It turns out Patrick the etymologist, who has commented here recently, has an excellent blog called odamaki (subtitled 古のしづのをだまき繰り返し昔を今になすよしもがな, which Google translates as “Frost forms on it now and repeat the past and the old Dzunowodamaki”). It’s not updated often, but the entries should appeal to anyone who enjoys LH. Here’s the start of Missing “people”:
One Middle English word that I wish had survived into Mondern English is thede, “people, nation, country, Gentile nation.” Can you imagine how useful hip-hop artists would find it as a rhyme for weed? Scots kept the word theed a bit longer than the southern Anglic languages, the only citations in the Dictionary of the Scots Language being from the text Golagros and Gawane […] and then threw the word away too. Thede is the native reflex of the word from which Middle Dutch dūtsch and German deutsch were built. Just look at this savory list of cognates from the OED:[…]
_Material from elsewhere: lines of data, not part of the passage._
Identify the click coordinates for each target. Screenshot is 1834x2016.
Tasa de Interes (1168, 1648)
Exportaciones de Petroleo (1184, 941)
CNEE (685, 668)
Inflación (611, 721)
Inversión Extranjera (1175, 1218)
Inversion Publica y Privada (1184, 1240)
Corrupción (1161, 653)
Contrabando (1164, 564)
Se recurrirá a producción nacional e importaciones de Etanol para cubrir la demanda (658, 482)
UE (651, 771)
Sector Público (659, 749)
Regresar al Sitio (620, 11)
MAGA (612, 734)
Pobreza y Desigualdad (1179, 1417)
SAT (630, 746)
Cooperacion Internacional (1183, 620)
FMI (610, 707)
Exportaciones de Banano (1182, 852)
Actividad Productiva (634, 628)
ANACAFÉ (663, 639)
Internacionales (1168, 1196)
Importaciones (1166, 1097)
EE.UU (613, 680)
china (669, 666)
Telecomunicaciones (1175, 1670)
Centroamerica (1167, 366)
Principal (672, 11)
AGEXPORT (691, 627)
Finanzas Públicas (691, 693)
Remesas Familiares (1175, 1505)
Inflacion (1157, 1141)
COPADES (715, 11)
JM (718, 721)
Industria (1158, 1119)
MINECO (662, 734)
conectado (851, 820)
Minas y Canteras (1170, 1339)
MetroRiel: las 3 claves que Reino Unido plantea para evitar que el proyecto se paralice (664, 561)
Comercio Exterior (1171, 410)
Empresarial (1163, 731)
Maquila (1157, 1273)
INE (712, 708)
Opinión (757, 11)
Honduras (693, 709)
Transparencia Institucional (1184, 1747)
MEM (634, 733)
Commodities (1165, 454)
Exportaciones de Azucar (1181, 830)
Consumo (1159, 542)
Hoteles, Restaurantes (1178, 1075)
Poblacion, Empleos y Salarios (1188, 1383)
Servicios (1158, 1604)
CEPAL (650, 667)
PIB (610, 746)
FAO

While I’m here, let me update my Xmas Loot post with a few books that have made a late appearance in my stocking: The Future of Nostalgia by Svetlana Boym and Odessa: Genius and Death in a City of Dreams by Charles King (thanks, Sven & Leslie!) and The Archaeology of Anxiety: The Russian Silver Age and its Legacy by Galina Rylkova (thanks, Patricia!). The latter is a Kindle book, and I’d been wondering what would happen if someone gave me one; now I know—you get an e-mail announcing the gift and saying “click here to accept,” and once you click, boom, there it is on your Kindle! What fun!
It remains only to wish you all the very best of new years; I hope 2012 proves to be an improvement. See you after the changeover!